I watched a few videos online and it seemed like a bad idea.
I came to the conclusion that I had to take the bottom out first then completely dismantle the tank then resilicon the whole tank.

My other big concern that even after doing all of this, the glass is still only going to be 5.5mm without the plastic trim the safety factor is lower than I would like. If I bump it in a few years the same could easily happen again.

On the other hand, If I have to wait another week for a custom tank, dropping the water level and plastering the inslide with sealant is going to reduce the drips.

Are there any sealants/glues I can use underwater that aren't going to kill the shrimps/fish as a temporary fix?
(leaving lots of tape on the outside)


----------



## zozo (6 Apr 2018)

Barbara Turner said:


> I watched a few videos online and it seemed like a bad idea.
> I came to the conclusion that I had to take the bottom out first then completely dismantle the tank then resilicon the whole tank.


As temporary fix the posted KING of DIY video shows what is sufficient no need to cut open the entire tank.. How long the new kit seam holds is a mater of how thoroughly you clean the corners. Cleaning out old kit thoroughle is a tidy job. Even if you cut the entire tank apart it will be hours cleaning, miss a spot and and new seams wont hold forever.



Barbara Turner said:


> Are there any sealants/glues I can use underwater that aren't going to kill the shrimps/fish as a temporary fix?



Yes TEC7 is such a kit.. There are also other brands polymer kits having the same properties. Oftenly used for repairing ponds or water containers or even cracked aqauriums.. It cures submersed.. It can be used on glass as temporary fix.. Because it is a polymer kit, it will absorb a few % water, that's why it is only temporary bonding to glass. glass is to smooth. The other thing is it will not bond very good to cured silicone.. A cracked panel is easy to fix with glueing in another sheet of glass.. But a leaking corner silicone seam is hard to repair..

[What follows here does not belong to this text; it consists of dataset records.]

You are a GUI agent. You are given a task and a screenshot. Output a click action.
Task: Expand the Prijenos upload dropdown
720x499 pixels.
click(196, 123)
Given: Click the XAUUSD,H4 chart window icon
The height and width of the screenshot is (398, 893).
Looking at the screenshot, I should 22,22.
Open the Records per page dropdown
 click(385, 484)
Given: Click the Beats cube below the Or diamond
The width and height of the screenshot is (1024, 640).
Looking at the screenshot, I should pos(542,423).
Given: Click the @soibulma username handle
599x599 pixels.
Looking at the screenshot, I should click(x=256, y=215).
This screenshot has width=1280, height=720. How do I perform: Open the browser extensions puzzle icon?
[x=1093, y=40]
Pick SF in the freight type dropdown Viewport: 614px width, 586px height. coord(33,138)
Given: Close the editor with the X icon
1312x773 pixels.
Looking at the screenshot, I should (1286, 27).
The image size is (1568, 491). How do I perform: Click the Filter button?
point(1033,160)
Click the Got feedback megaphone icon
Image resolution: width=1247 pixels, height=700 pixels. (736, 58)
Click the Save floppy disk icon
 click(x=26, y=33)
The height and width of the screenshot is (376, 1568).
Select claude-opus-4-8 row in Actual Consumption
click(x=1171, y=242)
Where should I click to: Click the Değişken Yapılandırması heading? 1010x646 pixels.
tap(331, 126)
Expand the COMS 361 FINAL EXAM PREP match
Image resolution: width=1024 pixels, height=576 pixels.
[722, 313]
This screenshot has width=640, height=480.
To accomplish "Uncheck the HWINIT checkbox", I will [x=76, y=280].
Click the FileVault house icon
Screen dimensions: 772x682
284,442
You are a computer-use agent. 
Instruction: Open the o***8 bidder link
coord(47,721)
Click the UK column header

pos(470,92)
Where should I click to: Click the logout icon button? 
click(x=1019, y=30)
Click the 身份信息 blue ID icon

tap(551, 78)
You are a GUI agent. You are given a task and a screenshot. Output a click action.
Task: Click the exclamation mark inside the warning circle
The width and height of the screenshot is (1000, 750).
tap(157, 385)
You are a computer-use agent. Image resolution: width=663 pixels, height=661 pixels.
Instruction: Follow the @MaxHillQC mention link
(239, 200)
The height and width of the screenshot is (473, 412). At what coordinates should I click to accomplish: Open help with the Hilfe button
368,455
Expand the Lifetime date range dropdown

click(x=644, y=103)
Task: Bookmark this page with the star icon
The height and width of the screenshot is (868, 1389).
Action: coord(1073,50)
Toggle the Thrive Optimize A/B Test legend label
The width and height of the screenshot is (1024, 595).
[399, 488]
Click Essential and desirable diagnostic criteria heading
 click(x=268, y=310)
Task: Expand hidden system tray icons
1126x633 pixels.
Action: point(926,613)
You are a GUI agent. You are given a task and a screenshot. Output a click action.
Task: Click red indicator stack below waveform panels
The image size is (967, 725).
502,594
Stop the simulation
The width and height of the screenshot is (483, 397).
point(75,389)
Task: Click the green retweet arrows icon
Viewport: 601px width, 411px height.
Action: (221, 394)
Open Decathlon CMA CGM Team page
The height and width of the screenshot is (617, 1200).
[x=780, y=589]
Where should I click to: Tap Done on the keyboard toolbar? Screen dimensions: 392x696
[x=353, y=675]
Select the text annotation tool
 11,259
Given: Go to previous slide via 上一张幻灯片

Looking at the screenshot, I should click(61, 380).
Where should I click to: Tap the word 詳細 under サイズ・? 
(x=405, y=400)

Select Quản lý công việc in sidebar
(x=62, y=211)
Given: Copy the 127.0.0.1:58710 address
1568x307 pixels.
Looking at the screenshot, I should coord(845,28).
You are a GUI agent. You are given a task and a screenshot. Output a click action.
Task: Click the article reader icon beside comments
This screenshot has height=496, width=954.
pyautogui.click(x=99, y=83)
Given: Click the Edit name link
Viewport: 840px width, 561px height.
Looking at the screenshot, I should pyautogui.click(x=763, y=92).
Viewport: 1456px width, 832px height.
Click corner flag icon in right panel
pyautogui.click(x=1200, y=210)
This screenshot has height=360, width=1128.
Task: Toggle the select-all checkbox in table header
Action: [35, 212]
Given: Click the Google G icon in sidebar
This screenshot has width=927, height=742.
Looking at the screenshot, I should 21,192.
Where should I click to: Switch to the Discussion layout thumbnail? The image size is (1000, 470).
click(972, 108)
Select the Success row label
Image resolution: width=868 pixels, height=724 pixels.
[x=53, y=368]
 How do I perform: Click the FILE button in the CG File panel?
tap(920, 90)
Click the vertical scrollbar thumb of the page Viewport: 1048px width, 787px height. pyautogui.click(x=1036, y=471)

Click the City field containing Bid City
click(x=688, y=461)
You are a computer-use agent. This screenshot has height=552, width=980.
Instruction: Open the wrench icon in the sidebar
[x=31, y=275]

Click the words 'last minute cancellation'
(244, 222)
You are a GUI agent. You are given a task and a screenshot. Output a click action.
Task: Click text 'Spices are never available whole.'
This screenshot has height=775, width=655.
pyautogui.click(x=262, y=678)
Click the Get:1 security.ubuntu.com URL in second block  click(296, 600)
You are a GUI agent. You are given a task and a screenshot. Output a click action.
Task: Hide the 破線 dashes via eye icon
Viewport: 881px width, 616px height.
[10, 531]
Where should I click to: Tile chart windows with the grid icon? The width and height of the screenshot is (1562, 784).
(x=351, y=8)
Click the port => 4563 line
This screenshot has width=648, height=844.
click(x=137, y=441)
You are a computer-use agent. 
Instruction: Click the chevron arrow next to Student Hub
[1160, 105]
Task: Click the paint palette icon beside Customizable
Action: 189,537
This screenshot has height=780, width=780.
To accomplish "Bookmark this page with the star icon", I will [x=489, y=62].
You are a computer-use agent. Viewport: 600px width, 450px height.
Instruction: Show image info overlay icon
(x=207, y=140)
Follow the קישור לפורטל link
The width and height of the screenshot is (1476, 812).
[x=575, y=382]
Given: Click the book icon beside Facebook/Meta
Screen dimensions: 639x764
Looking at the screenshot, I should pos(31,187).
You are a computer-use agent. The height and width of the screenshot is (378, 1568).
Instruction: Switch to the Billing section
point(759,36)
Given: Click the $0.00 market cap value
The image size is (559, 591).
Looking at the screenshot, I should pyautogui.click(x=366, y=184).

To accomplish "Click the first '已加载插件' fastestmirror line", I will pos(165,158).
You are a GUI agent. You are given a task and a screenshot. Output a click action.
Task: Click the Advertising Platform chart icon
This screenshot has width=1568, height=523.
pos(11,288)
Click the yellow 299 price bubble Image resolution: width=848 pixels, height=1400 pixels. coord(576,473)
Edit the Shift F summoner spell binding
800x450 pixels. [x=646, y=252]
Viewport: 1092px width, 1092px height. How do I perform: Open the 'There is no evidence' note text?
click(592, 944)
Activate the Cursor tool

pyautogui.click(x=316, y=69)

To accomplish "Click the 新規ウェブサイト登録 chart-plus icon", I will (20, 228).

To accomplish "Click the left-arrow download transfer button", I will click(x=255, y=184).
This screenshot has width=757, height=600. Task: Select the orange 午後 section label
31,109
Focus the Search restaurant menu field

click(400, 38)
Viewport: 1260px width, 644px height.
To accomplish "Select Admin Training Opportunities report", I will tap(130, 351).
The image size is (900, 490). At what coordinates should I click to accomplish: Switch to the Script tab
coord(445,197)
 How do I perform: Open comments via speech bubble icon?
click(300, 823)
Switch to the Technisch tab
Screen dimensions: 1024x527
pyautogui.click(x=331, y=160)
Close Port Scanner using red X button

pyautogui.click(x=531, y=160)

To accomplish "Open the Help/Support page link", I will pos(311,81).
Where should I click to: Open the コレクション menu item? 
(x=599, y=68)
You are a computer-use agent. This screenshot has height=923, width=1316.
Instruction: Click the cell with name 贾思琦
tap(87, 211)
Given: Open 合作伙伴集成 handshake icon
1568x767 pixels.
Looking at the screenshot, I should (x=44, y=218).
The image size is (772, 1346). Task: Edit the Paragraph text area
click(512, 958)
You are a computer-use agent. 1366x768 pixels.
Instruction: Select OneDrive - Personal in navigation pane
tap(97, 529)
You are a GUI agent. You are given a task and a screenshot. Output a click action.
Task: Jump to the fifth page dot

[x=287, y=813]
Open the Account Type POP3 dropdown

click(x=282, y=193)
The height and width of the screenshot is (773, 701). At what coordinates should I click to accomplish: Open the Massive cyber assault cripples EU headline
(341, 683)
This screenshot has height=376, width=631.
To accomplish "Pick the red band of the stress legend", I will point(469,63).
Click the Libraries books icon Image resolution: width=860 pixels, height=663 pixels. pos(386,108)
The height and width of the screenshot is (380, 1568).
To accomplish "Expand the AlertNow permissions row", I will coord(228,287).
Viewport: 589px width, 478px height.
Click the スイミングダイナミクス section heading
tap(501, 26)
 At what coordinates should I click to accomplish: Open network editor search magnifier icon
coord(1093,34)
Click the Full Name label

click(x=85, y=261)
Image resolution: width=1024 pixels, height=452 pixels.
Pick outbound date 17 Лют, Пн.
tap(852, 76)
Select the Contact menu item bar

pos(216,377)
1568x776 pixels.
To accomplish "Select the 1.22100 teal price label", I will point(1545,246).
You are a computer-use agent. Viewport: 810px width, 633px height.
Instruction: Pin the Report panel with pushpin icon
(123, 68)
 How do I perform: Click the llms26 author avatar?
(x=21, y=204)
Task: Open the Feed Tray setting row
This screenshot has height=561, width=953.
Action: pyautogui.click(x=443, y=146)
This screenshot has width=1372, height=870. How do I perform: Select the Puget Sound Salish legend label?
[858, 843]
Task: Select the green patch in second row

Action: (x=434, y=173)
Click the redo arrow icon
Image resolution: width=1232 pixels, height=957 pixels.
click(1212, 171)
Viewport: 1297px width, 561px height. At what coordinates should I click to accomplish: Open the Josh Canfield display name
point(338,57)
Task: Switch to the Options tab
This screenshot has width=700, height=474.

What you could try is find a hardware store that sells plastic PVC corner profile 30 or 40mm wide profile. If not available aluminium profile can do as well. Make it the same lenght as the tanks heigth and sand the inside with sandpaper, kit this profile to the outside of the tank. The outside corner of the tank is easier to clean and degrease and kit safely. Than lower the water level in the tank low enough that no water is dripping out anymore, dry it, clean it and kit it. Wait 24 hours and refill the tank.  That's the easiest temporary fix i can think of..
https://www.ebay.co.uk/itm/BLACK-PL...LL-SIZES-10-15-20-25-30-40-50mm-/232030527177


----------



## ian_m (6 Apr 2018)

Splitting of tank seams is usually due to the tank being placed on a "bowed" surface causing tearing of the silicone in two opposite corners. Are you sure your stand/tank is on level floor ? My mates tank split down one corner (and started on opposite corner) due to one of the legs on his "chest of drawers" tank stand collapsing, causing bowing of bottom of tank and subsequent tearing of the silicone. He made a better stand and resiliconed tank and that was many many years ago and tank is still fine.


----------



## Barbara Turner (6 Apr 2018)

I quite like the idea of gluing an aluminum profile down the inside,  drop the water level to about 100mm, once the glue has set, remove the tape and hope it will hold together for long enough to glue something on the outside. 

spoke to aquariums4life this morning and the price rockets up when you go for braceless / rimless from what's listed on their site. 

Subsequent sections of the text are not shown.